3 Administrative Details Freelancers Should Know About

Over the past decade, the amount of video production work opportunities available to people without a full-time job has improved considerably. Today, there are many different types of video jobs that a freelancer can do either in lieu of a full-time job or as something to make some extra money. While it can be a great idea to pursue a job on the side, there are some administrative details that all freelancers need to be aware of.


When you are going to be a video production freelancer, you may need to have a legal license in place to do the job officially. If you do not have the proper licenses in place, you could be shut down and even face stiff penalties. It is important to fully understand all of the licensing laws related to your specific job and to comply with them.

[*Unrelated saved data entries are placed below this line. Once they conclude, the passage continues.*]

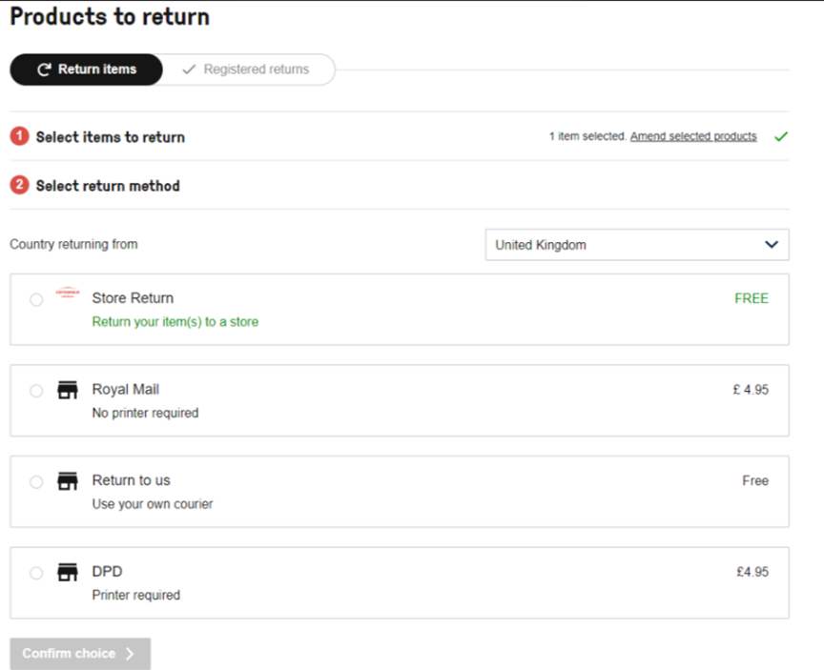Click the checkmark icon in Registered returns
The width and height of the screenshot is (824, 670).
189,70
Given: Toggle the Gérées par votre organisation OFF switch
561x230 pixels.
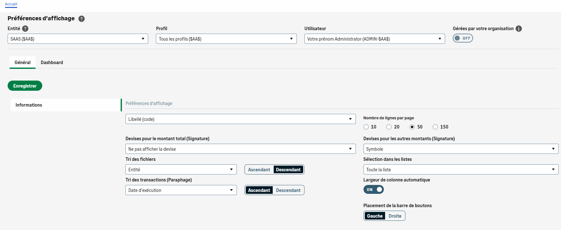Looking at the screenshot, I should [463, 38].
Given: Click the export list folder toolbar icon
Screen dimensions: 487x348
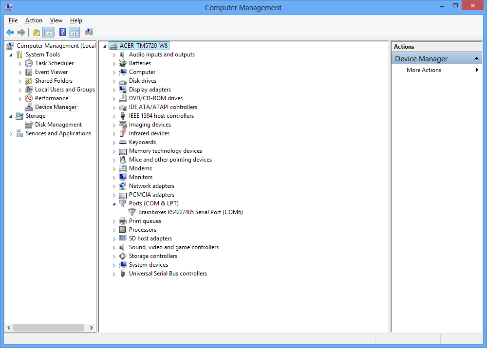Looking at the screenshot, I should pos(36,32).
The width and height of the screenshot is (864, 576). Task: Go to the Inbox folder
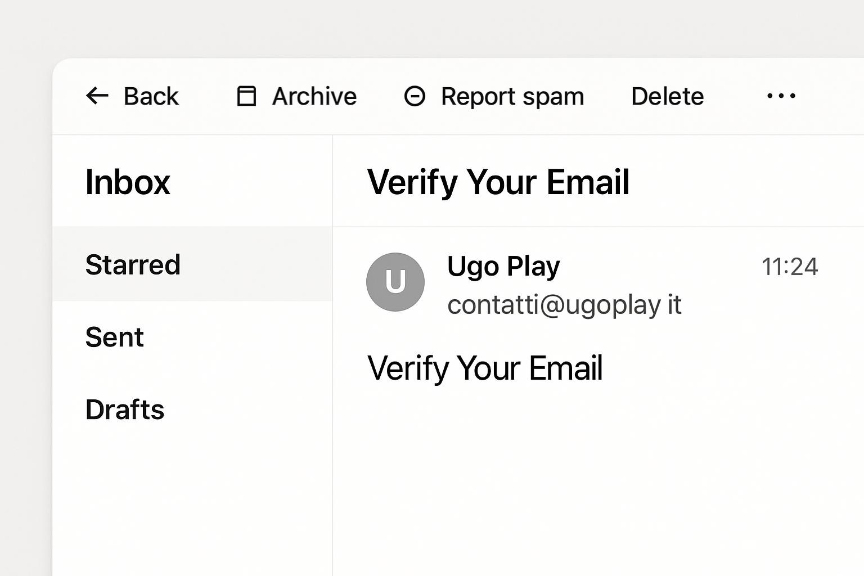click(128, 182)
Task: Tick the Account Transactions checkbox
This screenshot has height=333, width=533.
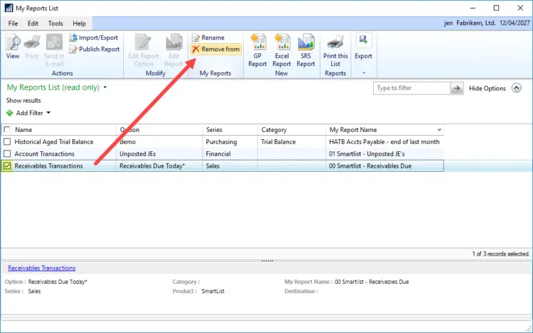Action: tap(7, 154)
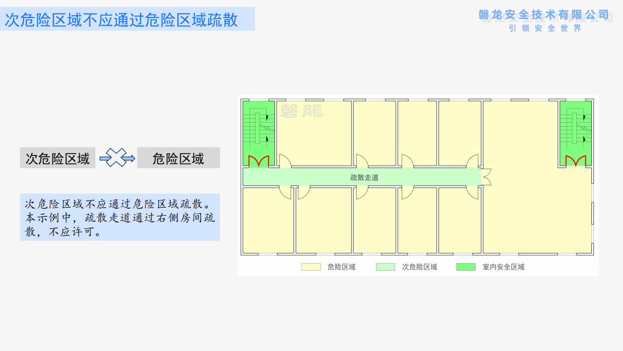Click the 室内安全区域 legend text

pos(503,267)
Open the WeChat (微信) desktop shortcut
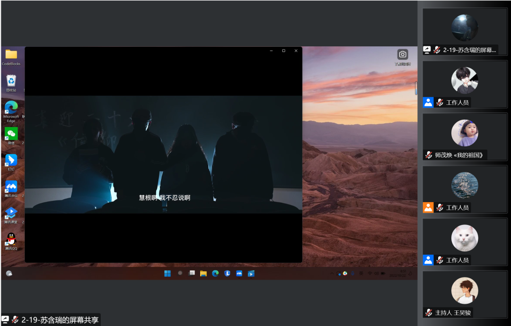 [11, 134]
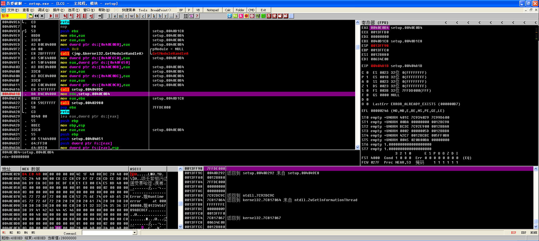Click the disassembly pane scrollbar thumb
The width and height of the screenshot is (539, 241).
pyautogui.click(x=357, y=47)
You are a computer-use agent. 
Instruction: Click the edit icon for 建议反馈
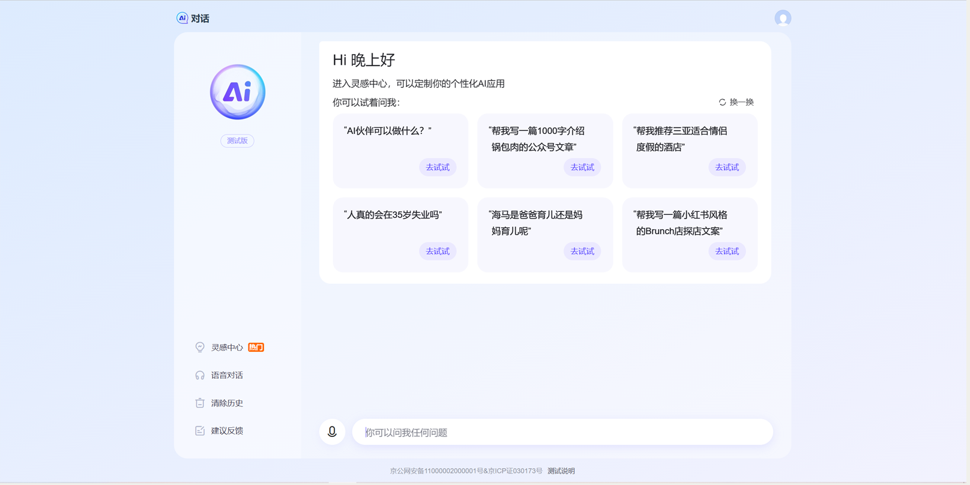click(x=200, y=430)
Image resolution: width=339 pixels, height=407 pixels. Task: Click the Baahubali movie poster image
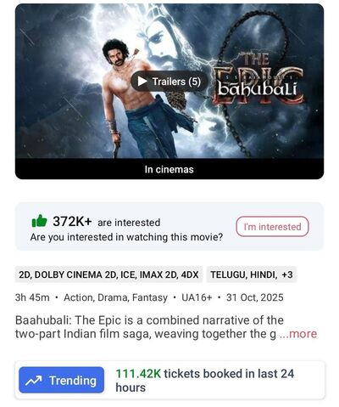coord(170,82)
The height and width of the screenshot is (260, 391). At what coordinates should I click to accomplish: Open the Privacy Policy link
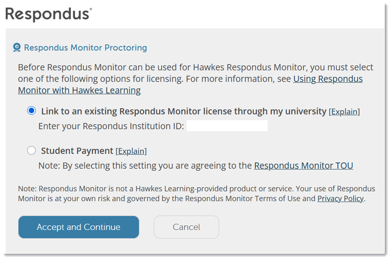(x=340, y=198)
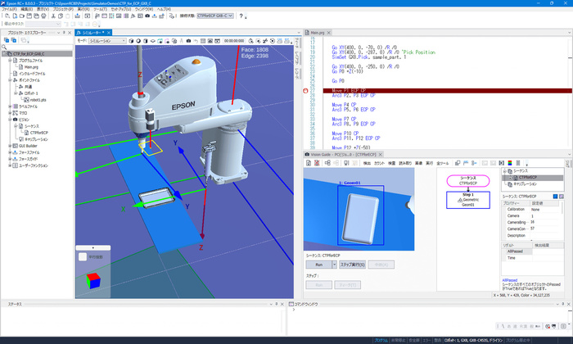Collapse the ビジョン tree node
This screenshot has width=573, height=344.
pos(11,119)
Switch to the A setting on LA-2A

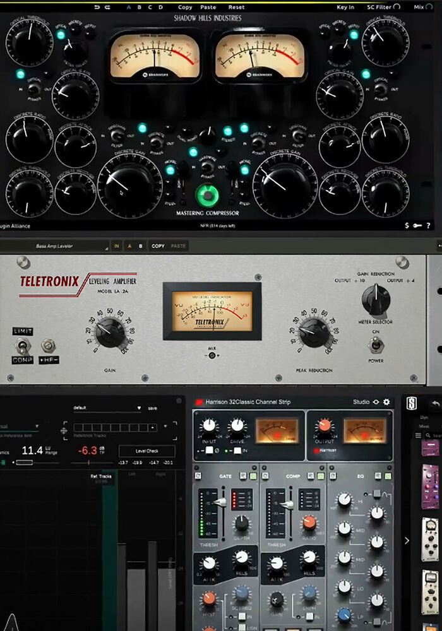(x=130, y=246)
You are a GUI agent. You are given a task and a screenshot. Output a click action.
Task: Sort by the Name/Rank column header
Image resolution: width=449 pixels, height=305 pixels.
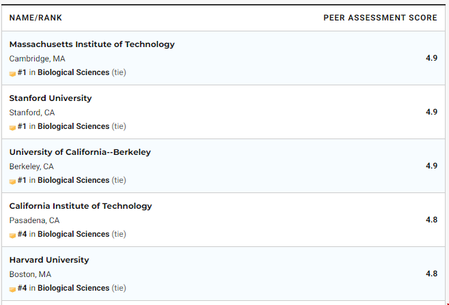35,18
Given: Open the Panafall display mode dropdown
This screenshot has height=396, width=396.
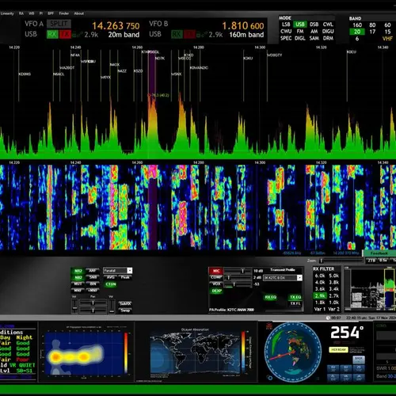Looking at the screenshot, I should [x=118, y=271].
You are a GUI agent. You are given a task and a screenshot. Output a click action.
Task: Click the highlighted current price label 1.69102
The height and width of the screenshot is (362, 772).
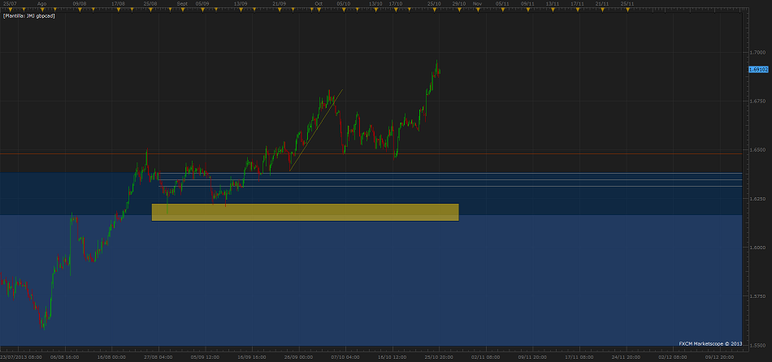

One of the biggest challenges that all freelancers have is managing their taxes. Filing taxes as a freelancer can be tricky. Unlike full-time jobs, you likely are not having any money reserved from your income with each payment. However, you are still going to be responsible for your federal and state taxes at the end of the year. At the same time, if you owe a big balance when your income taxes are due, you could be assessed further penalties. When you work in the gig economy, you should consider sending in an estimated amount of taxes that you owe on a quarterly basis. You should also remember to keep receipts for any expenses that you incur as a result of doing the job as these will be tax deductible.


Whenever you are acting as a freelancer, you are taking on some form of professional responsibility. This is a risk that many freelancers do not realize or account for. Depending on the type of job that you do and the equipment you need, you may be required by law to carry the appropriate insurance. Whether it’s traveling to a film shoot, carrying or hauling equipment, ensuring your property and the equipment you use isn’t broken or damaged in any way, essentially whatever situation you may find yourself in within the film industry, you need to make sure you’re protected. There are many freelance jobs that do not come with a need to carry insurance but still pose risk. Because of this, you should consider getting a liability insurance policy in place.

When you are looking to start any new freelance job, it is important to consider all aspects of the opportunity. There are often additional responsibilities or administrative tasks that you may not be aware of. By doing your research you should be able to figure out what these tasks and responsibilities are.